Herby lentil and haloumi salad
- 1 teaspoon extra-virgin olive oil
- 100g reduced-fat haloumi, cubed
- 400g can brown lentils, rinsed and drained
- 3 tomatoes, diced
- 1 handful each fresh mint, parsley and coriandercilantroX, chopped
- For the dressing
- juice 1 lemon
- 1 teaspoon ground cumin
- 1½ tablespoons extra-virgin olive oil
1 Heat the 1 teaspoon oil in a pan over a high heat. Add the halloumi and fry for 3–5 min.
2 In a bowl, toss the haloumi with all the other salad ingredients, then tip into lunchboxes. Keep chilled until ready to eat.
3 Combine the dressing ingredients by shaking in a jar or container with a tight-fitting lid. Season with freshly ground black pepper.

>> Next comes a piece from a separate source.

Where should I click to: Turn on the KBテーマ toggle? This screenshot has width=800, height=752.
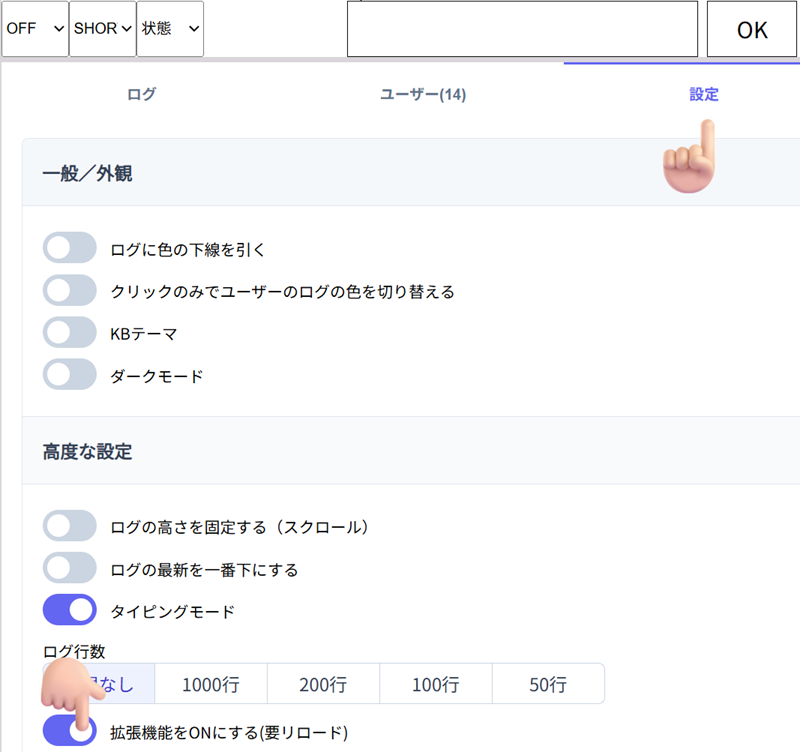[70, 333]
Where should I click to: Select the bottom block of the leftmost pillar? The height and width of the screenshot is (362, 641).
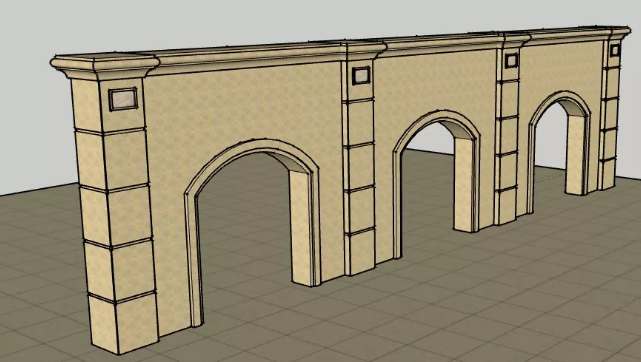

4 To serve, pour the dressing over the salad and toss well.
Potion this salad into two lunchboxes or mason jars to take to work, and pour the dressing on just before serving
Nutrition Info (per serve)
Total fat 22g
–Saturated fat 7.8g
Dietary fibre 6.7g
© Healthy Life media Limited. All rights reserved. Reproduction without written permission prohibited.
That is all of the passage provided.